● Task instructions: Continue the passage on the Sherman Act and labor combinations, picking up after its last sentence.

Trading combinations in restraint of trade, as defined by the Supreme Court in recent decisions, as already stated, are within the prohibition of the law, provided they are engaged in interstate

commerce.

In the discussion of the topic of interstate commerce it was shown that at the beginning a distinction was made in the Knight case (see p. 74 above) between manufacture and commerce, and it was held that combinations of manufacturers as such were not necessarily combinations in restraint of interstate trade. Practically all manufacturers and combinations of manufacturers, however, are engaged in trade and commerce, as there is no pecuniary profit in manufacture without the sale of the product. It is quite possible, of course, that a combination of manufacturers might exist which was not engaged in interstate or foreign commerce, and, therefore, would not be within the prohibition of the law. Generally speaking, however, manufacturing combinations are engaged in interstate commerce, and, if so engaged, would doubtless be held obnoxious to the Sherman Act, provided such combinations were in restraint of trade, as defined by the Supreme Court.

Section 10. Labor combinations.

That combinations of labor in so far as they are in restraint of interstate trade and commerce were prohibited by the Sherman Act was decided as early as 1893, but no decision was made on this subject by the Supreme Court until 1908, when this rule was affirmed. Labor combinations generally have not been held unlawful.

LOEWE v. LAWLOR, OR DANBURY HATTERS' CASE (208 U. S., 274), SUPREME COURT, 1908.-A manufacturer of hats at Danbury, Conn., engaged in interstate commerce in the sale of hats, was boycotted by the United States Hatters of North America, a labor union, because he would not agree to employ union labor exclusively. The hat manufacturer brought an action at law for the recovery of damages under section 7 of the Sherman Law. The brief of the defendants made no claim that combinations in restraint of trade, if made by laborers or labor unions, would be excluded from the operation of the act. The court held that the act was applicable to this case, and said in part (p. 301):

Nor can the act in question be held inapplicable because defendants were not themselves engaged in interstate commerce. The act made no distinction between classes. It provided that "every" contract, combination or conspiracy in restraint of trade was illegal. The records of Congress show that several efforts were made to exempt, by legislation, organizations of farmers and laborers from the operation of the act and that all these efforts failed, so that the act remained as we have it before us.

An important case in an inferior Federal court was the following: UNITED STATES v. DEBS ET AL. (64 FED., 724), CIRCUIT COURT, 1894. Debs and others had led a strike which forcibly interfered with the movement of trains and the transportation of the mails and goods. They were enjoined to desist, and failing to do so proceedings for contempt in equity were instituted. The court held that the court below had not exceeded its jurisdiction and that there was a conspiracy in restraint of trade contrary to the Sherman Act which was broad enough to embrace conspiracies of laboring men as well as of capitalists.

● Data lines:
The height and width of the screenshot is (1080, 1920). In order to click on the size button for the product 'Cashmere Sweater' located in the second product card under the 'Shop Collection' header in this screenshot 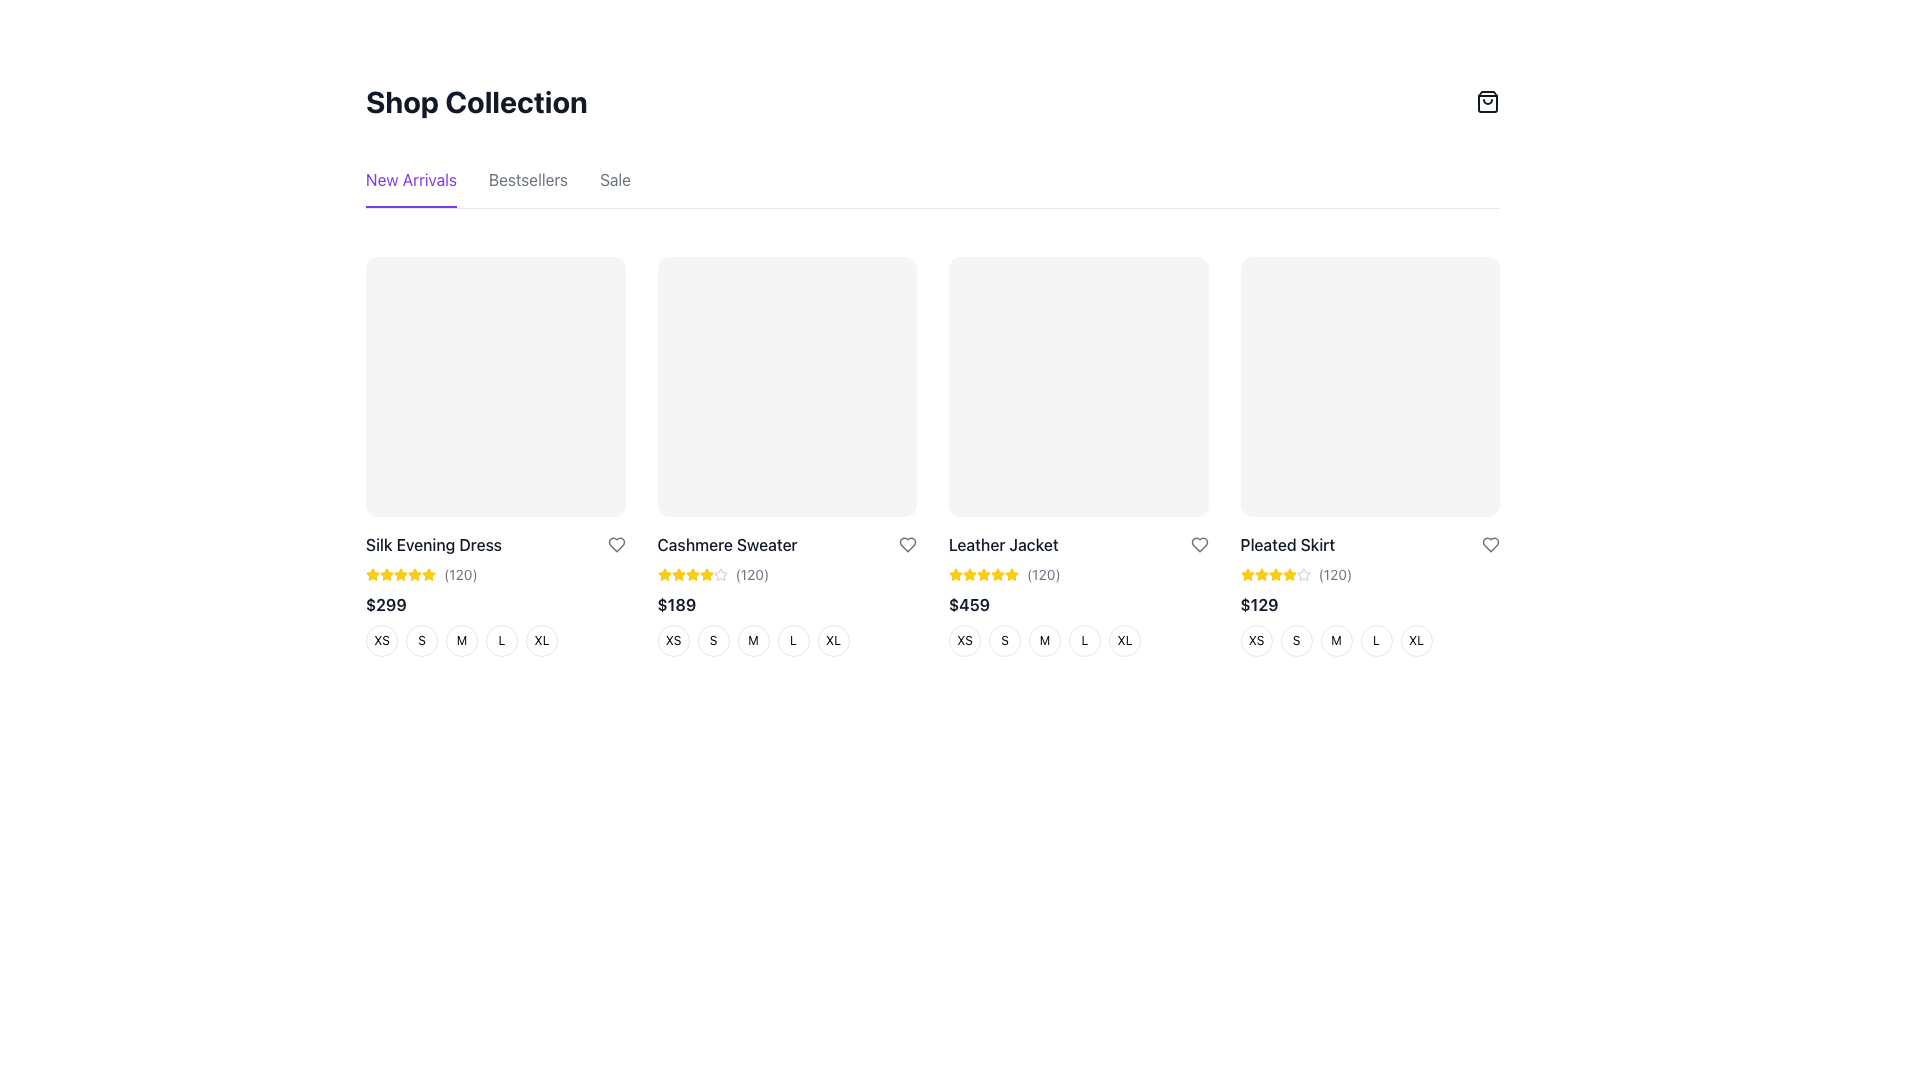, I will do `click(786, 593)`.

● Task response:
While this case was appealed and the judgment affirmed in the Supreme Court, the grounds of the decision were not the same. The Supreme Court, however, expressly stated that it did not thereby intend to deny the correctness of the opinion of the court below. (158 U. S. 564.)

Another case in an inferior Federal court, decided in 1893, was as follows:

UNITED STATES v. WORKINGMEN'S AMALGAMATED COUNCIL OF NEW ORLEANS (54 FED., 994), CIRCUIT COURT, 1893.-A labor combination which comprised workmen in various trades, including draymen, interfered with the shipment of goods in interstate commerce in New Orleans by threats and force to compel the employment of union labor only. The Government brought a suit in equity to obtain an injunction restraining such interference. The court granted the injunction, chiefly on the basis of the Sherman Act, on the ground that the members of the union were guilty of a conspiracy in restraint of interstate commerce.

The court said in part (p. 996):

It is true this statute has not been much expounded by judges, but, as it seems to me, its meaning, as far as relates to the sort of combinations to which it is to apply, is manifest, and that it includes combinations which are composed of laborers acting in the interest of laborers.

The following case is of interest in this connection, as well as in connection with the Clayton Antitrust Act (see p. 138), in regard to the question of the constitutionality of the express exemption of · labor combinations from the operation of the antitrust laws.

INTERNATIONAL HARVESTER Co. v. COMMONWEALTH OF MISSOURI (234 U. S., 199), SUPREME COURT, 1914.-Quo warranto proceedings against the International Harvester Co. in the supreme court of Missouri under the antitrust laws of that State were carried to the United States Supreme Court. The appellant company contended that the Missouri statute was unconstitutional because it exempted from its operation and penalties all "combinations of persons engaged in labor pursuits" and was limited to "persons and corporations dealing in commodities." The United States Supreme Court

held that the courts can not disturb the power of classification which a legislature may exercise "unless the courts can clearly see that there is no fair reason for the law that would not require with equal force its extension to others whom it leaves untouched."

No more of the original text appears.